At what point in the semester did you realize that teaching was, in fact, your passion?

Alberto: Though the years passed, I still felt a strong desire to want to dance again. I dropped out and returned home where I attended classes at my former ballet school and joined my ballet teacher's junior company to help me find my motivation again. A life-changing figure was Sabrina Massignani who mentored me and welcomed me into her ballet school in Venice (Mestre) which helped me to grow and be seen. Sabrina was the one who offered me my first teaching opportunity as a substitute teacher for her classes. I loved it! After expressing to her my passion for teaching she assigned me to more classes and two years later under Sabrina's tutelage, I decided it was time for me to open my own ballet school in my hometown! Having worked for Sabrina I understood just how to run a ballet school and with the help and support of my family, I founded ALSA BALLET! The first year of ALSA BALLET was hard. It was difficult to get the word out and to attract new students but I was determined to keep going and told myself that over time I'd build trust in the local dance community and get recognized as a teacher. Things quickly changed soon after when a local middle school reached out and asked me to lead a new dance project teaching teenagers about expressivity and movement through the art of dance; I still teach it to this day!

What have you learned since becoming a dance teacher?
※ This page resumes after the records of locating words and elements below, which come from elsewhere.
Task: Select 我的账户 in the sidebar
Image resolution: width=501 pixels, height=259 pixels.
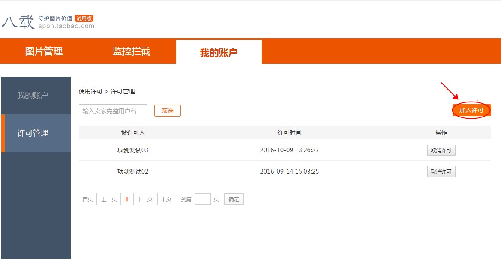Action: click(36, 96)
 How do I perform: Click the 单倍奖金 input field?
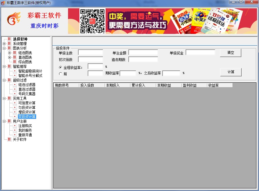tap(200, 52)
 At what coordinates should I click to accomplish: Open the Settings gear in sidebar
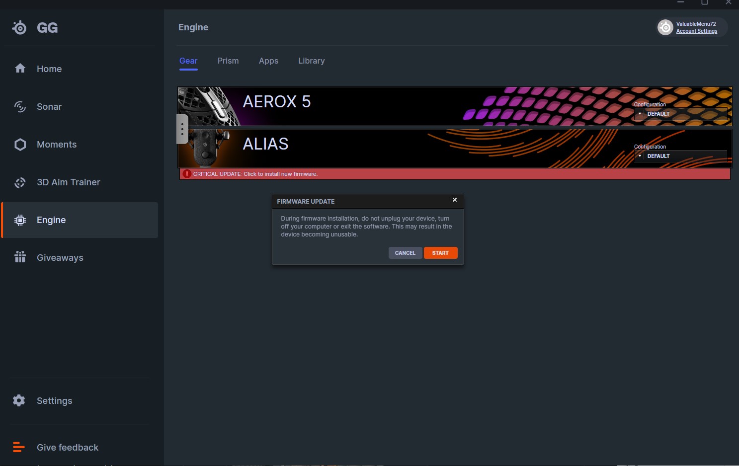pos(19,400)
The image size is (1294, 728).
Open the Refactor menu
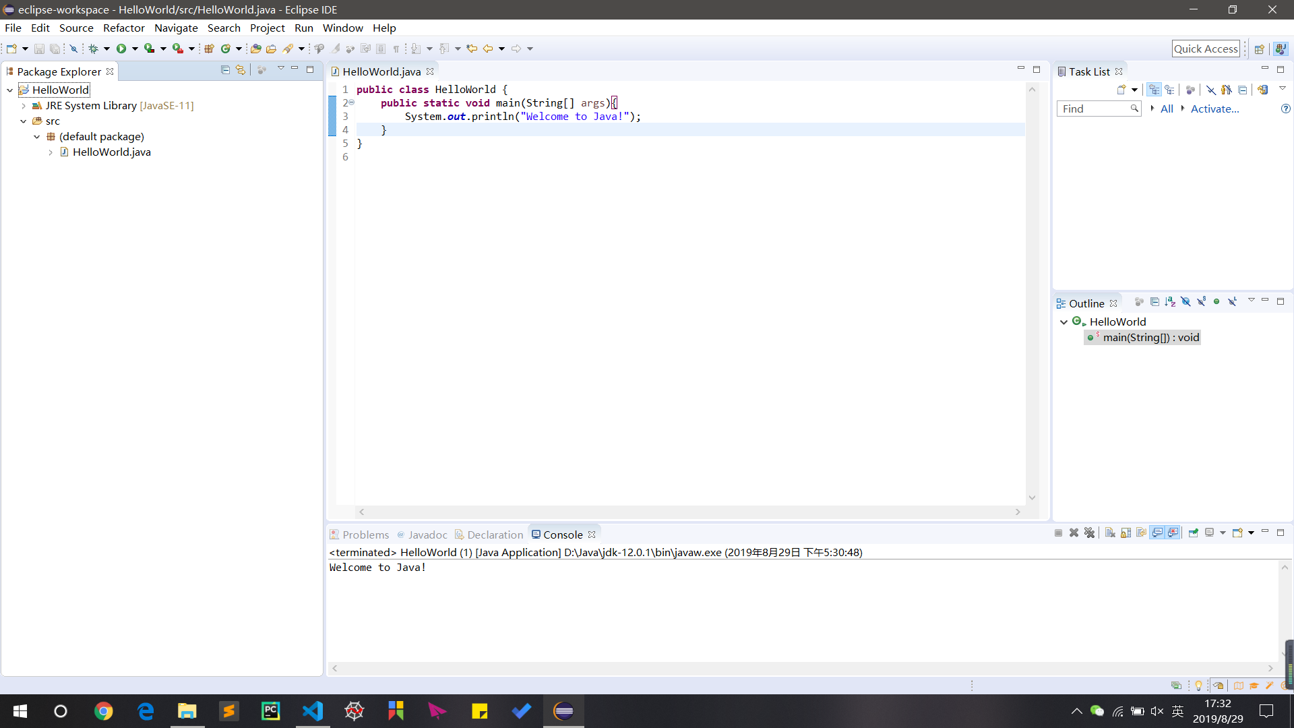tap(123, 28)
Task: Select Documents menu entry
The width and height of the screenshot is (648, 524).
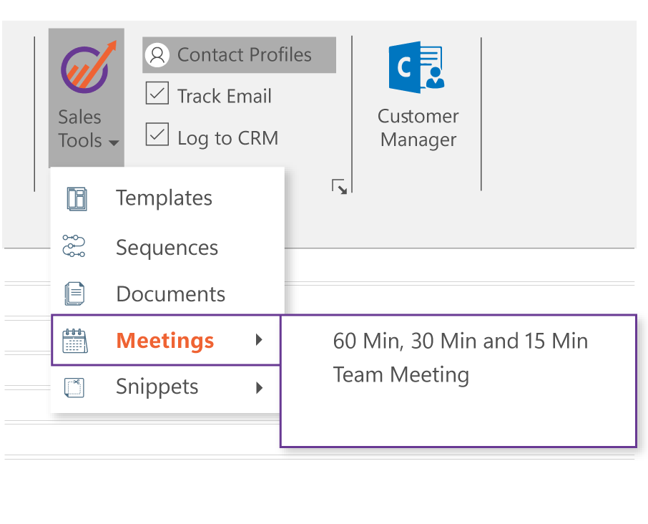Action: click(x=170, y=294)
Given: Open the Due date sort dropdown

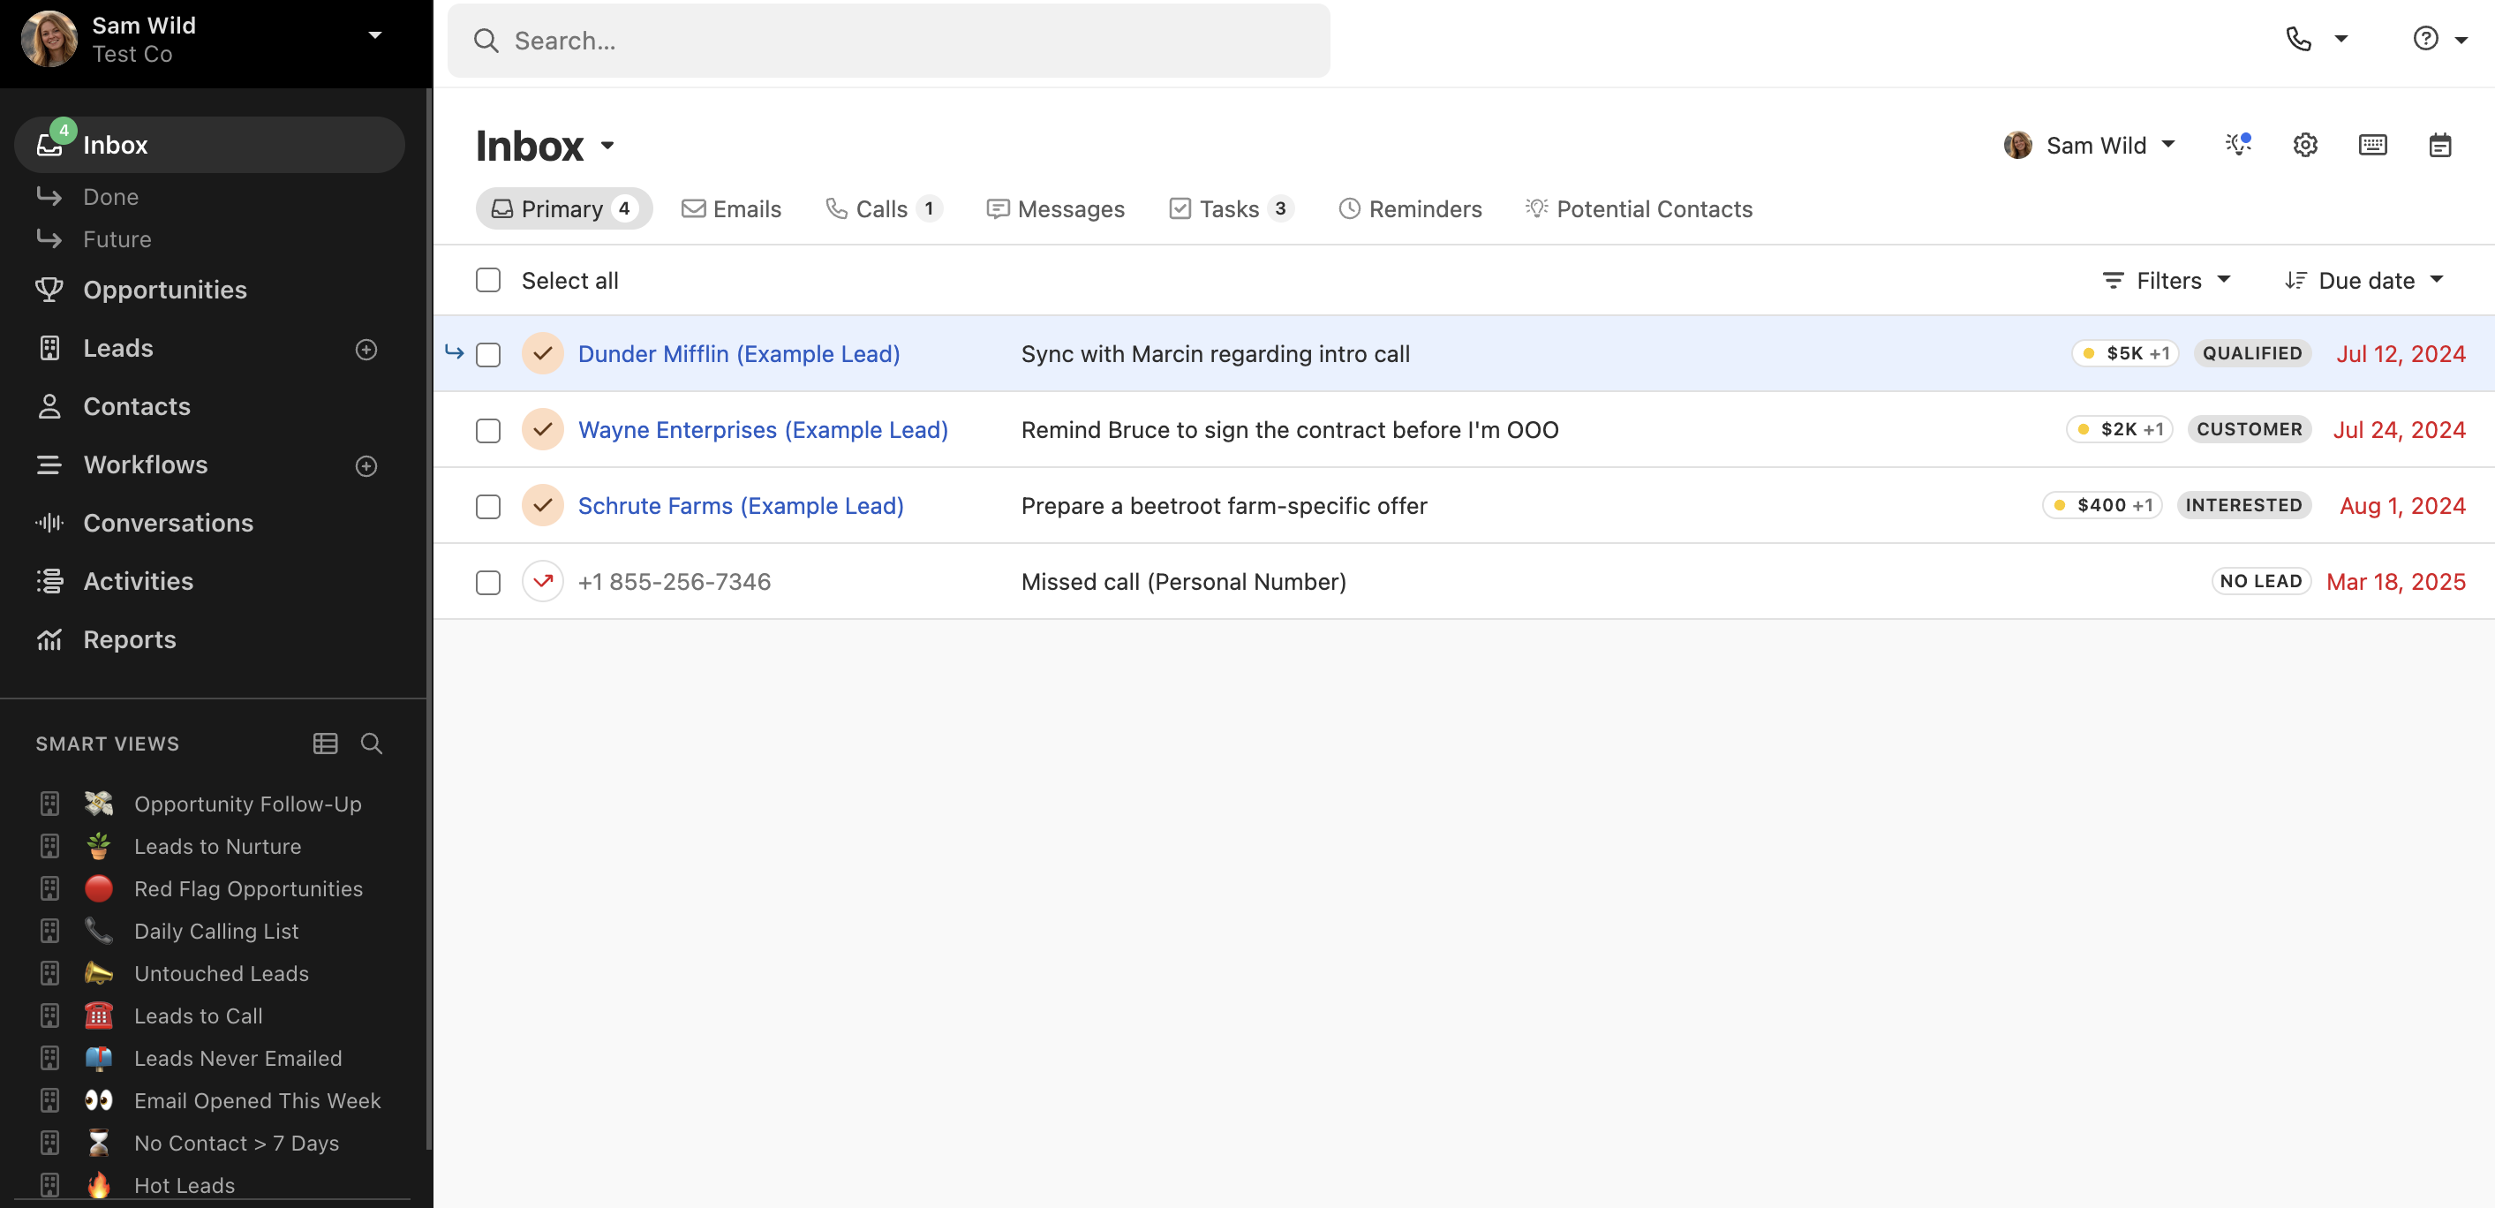Looking at the screenshot, I should (2364, 281).
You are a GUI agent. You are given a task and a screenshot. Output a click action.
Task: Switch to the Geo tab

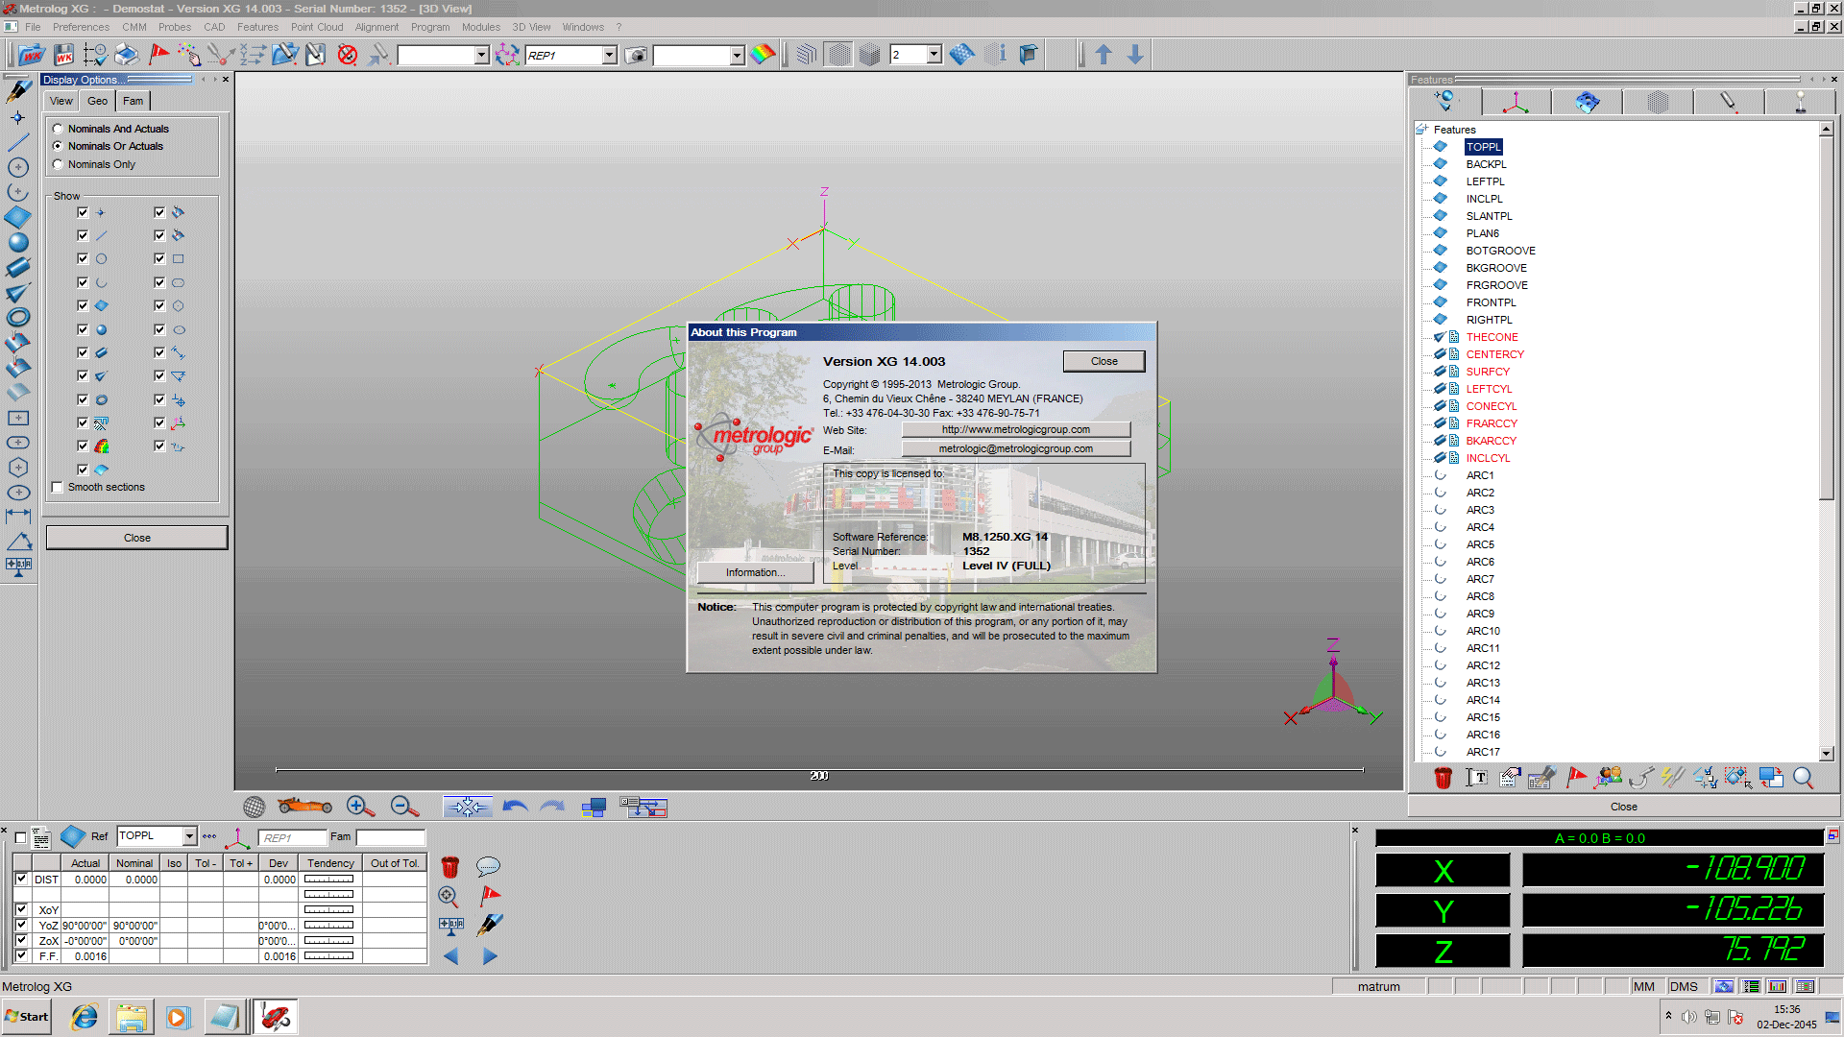tap(98, 101)
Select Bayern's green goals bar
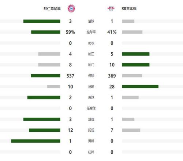183x161 pixels. point(42,21)
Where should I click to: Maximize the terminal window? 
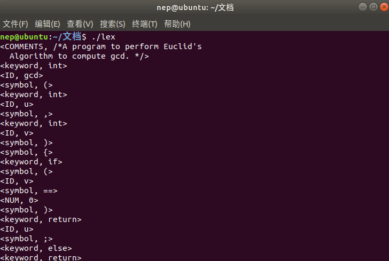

Alberto: Being a good dance teacher is so much more than just teaching. It's about creating a safe space for the students where they can be the best version of themselves. Teaching takes a lot more than just being a professional, you are a friend, a parent, a confidant, and a trustworthy respectable figure.

Do you think your former mentor, Konstanze Vernon helped shape you into the teacher you are today? Alberto: I remember a peculiar anecdote that is still very much engraved in my head, and I’m sure it's still clear in the minds of those that were there with me that day. It was when the Academy in Munich was holding auditions for the new directorial chair and, we, the students, took class with each of the candidates while the faculty judged. After an awkward and brief class with one of the candidates (who was a well-known dancer), Vernon stood up and asked him to approach the judging panel. She told him to keep dancing and to never venture into teaching! It was a profound moment for me because I completely understood what she meant. During the class, as a student, I felt that he didn't seem to care for any of us taking his class, he was too preoccupied showing off his combinations in front of the judges. I will never forget what it felt like to be a student in his class and ever since that day, I vowed to never make any of my students feel like they are a commodity. What advice do you have for dancers thinking about career transition or about to go on the journey? Alberto: As a dancer turned teacher, founder, director, and all the other hats you have to wear as an owner of a ballet school, I encourage you to be brave and jump. Even if you have reservations, it doesn’t hurt to give it a try; you will have to put in the hard work but that is nothing new as a dancer!